_Record extracts_:
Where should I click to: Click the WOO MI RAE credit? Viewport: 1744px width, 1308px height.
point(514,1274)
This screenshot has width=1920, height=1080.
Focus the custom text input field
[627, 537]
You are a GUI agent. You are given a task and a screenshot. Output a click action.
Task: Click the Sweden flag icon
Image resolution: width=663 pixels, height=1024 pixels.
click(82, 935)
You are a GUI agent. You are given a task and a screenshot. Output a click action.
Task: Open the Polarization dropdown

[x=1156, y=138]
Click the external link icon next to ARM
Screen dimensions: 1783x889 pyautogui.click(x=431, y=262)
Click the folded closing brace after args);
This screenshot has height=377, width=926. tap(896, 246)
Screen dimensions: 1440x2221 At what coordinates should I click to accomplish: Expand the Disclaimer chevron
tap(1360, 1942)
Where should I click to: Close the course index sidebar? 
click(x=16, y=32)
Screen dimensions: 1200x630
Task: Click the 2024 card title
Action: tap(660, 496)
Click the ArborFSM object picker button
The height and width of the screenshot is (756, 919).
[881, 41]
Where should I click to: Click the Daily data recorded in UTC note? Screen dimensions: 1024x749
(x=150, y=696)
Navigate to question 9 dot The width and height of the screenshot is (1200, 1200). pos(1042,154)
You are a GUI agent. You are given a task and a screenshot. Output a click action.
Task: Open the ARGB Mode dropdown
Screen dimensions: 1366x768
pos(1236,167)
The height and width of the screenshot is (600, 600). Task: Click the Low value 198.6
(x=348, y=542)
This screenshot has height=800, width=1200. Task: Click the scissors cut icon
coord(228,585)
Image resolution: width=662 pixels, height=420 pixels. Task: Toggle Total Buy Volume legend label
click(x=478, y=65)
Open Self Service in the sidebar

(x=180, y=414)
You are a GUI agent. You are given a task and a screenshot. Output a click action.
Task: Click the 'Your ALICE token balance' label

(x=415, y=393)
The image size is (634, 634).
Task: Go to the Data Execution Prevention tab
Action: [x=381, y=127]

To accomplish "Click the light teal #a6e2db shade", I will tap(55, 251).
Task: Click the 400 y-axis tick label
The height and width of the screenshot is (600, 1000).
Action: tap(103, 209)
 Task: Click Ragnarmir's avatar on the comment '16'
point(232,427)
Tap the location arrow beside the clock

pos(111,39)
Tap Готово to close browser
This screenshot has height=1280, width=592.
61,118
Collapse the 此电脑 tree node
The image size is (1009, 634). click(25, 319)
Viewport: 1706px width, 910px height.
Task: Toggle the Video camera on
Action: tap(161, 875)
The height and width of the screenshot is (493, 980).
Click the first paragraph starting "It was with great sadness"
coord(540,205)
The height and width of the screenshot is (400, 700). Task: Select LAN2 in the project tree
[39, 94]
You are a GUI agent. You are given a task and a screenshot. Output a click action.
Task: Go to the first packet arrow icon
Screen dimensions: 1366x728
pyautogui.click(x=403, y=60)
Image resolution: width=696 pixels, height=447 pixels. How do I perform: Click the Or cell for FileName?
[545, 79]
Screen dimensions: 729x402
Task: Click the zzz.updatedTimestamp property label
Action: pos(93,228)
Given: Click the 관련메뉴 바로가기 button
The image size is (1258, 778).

_What the task asks_: Transcribe the data exactly.

_Your response_:
Where should I click to: Click the WOO MI RAE credit? Viewport: 1744px width, 1308px height.
point(514,1274)
This screenshot has width=1920, height=1080.
Focus the custom text input field
[627, 537]
You are a GUI agent. You are given a task and a screenshot. Output a click action.
Task: Click the Sweden flag icon
Image resolution: width=663 pixels, height=1024 pixels.
click(82, 935)
You are a GUI agent. You are given a task and a screenshot. Output a click action.
Task: Open the Polarization dropdown

[x=1156, y=138]
Click the external link icon next to ARM
Screen dimensions: 1783x889 pyautogui.click(x=431, y=262)
Click the folded closing brace after args);
This screenshot has height=377, width=926. tap(896, 246)
Screen dimensions: 1440x2221 At what coordinates should I click to accomplish: Expand the Disclaimer chevron
tap(1360, 1942)
Where should I click to: Close the course index sidebar? 
click(x=16, y=32)
Screen dimensions: 1200x630
Task: Click the 2024 card title
Action: tap(660, 496)
Click the ArborFSM object picker button
The height and width of the screenshot is (756, 919).
[881, 41]
Where should I click to: Click the Daily data recorded in UTC note? Screen dimensions: 1024x749
(x=150, y=696)
Navigate to question 9 dot The width and height of the screenshot is (1200, 1200). pos(1042,154)
You are a GUI agent. You are given a task and a screenshot. Output a click action.
Task: Open the ARGB Mode dropdown
Screen dimensions: 1366x768
pos(1236,167)
The height and width of the screenshot is (600, 600). Task: Click the Low value 198.6
(x=348, y=542)
This screenshot has height=800, width=1200. Task: Click the scissors cut icon
coord(228,585)
Image resolution: width=662 pixels, height=420 pixels. Task: Toggle Total Buy Volume legend label
click(x=478, y=65)
Open Self Service in the sidebar

(x=180, y=414)
You are a GUI agent. You are given a task and a screenshot. Output a click action.
Task: Click the 'Your ALICE token balance' label

(x=415, y=393)
The image size is (634, 634).
Task: Go to the Data Execution Prevention tab
Action: [x=381, y=127]

To accomplish "Click the light teal #a6e2db shade", I will tap(55, 251).
Task: Click the 400 y-axis tick label
The height and width of the screenshot is (600, 1000).
Action: tap(103, 209)
 Task: Click Ragnarmir's avatar on the comment '16'
point(232,427)
Tap the location arrow beside the clock

pos(111,39)
Tap Готово to close browser
This screenshot has height=1280, width=592.
61,118
Collapse the 此电脑 tree node
The image size is (1009, 634). click(25, 319)
Viewport: 1706px width, 910px height.
Task: Toggle the Video camera on
Action: tap(161, 875)
The height and width of the screenshot is (493, 980).
Click the first paragraph starting "It was with great sadness"
coord(540,205)
The height and width of the screenshot is (400, 700). Task: Select LAN2 in the project tree
[39, 94]
You are a GUI agent. You are given a task and a screenshot. Output a click action.
Task: Go to the first packet arrow icon
Screen dimensions: 1366x728
pyautogui.click(x=403, y=60)
Image resolution: width=696 pixels, height=447 pixels. How do I perform: Click the Or cell for FileName?
[545, 79]
Screen dimensions: 729x402
Task: Click the zzz.updatedTimestamp property label
Action: pos(93,228)
Given: Click the 관련메뉴 바로가기 button
The image size is (1258, 778).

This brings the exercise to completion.